Authorization Code Flow
Guide users through the standard Twitch OAuth 2.0 authorization code flow. This example prints a consent URL, exchanges the returned code for tokens, and shows how to refresh user access tokens when they expire.
Get started
- Install dependencies in the repository:
npm install. -
Create a Twitch application (or reuse an existing one) and copy its
Client IDandClient Secret. -
Expose the credentials to the environment, for example by adding them to a
.envfile or exporting them in your shell. -
Make sure the redirect URI in the example (
http://localhost:3000/auth/callback) is registered in the Twitch Developer Console, or update the value in the script to match your app configuration. -
Run the guide with
npx tsx examples/AUTHORIZATION_CODE_FLOW.tsand follow the console instructions to authorize your account and exchange the returned code.
What you can do
- Generate user-friendly consent URLs that pre-populate scopes for your integration.
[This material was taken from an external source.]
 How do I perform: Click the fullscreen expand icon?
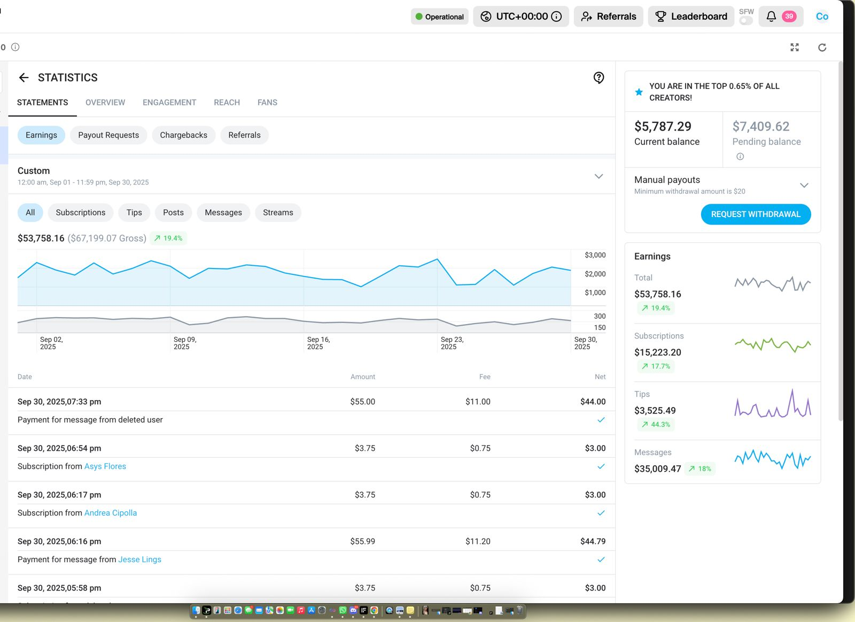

- Exchange authorization codes for access and refresh tokens with detailed success logging.
- Refresh user access tokens as they expire to keep Helix and chat operations running.
- Embed the provided callback handler snippet into an Express or Fastify application.
Next steps
- Persist the returned refresh token securely in your database or secret store.
- Reuse the
TwitchAuthinstance with the Helix or chat clients to make authenticated calls. - Add additional scopes such as
channel:manage:broadcastbefore generating the authorization URL.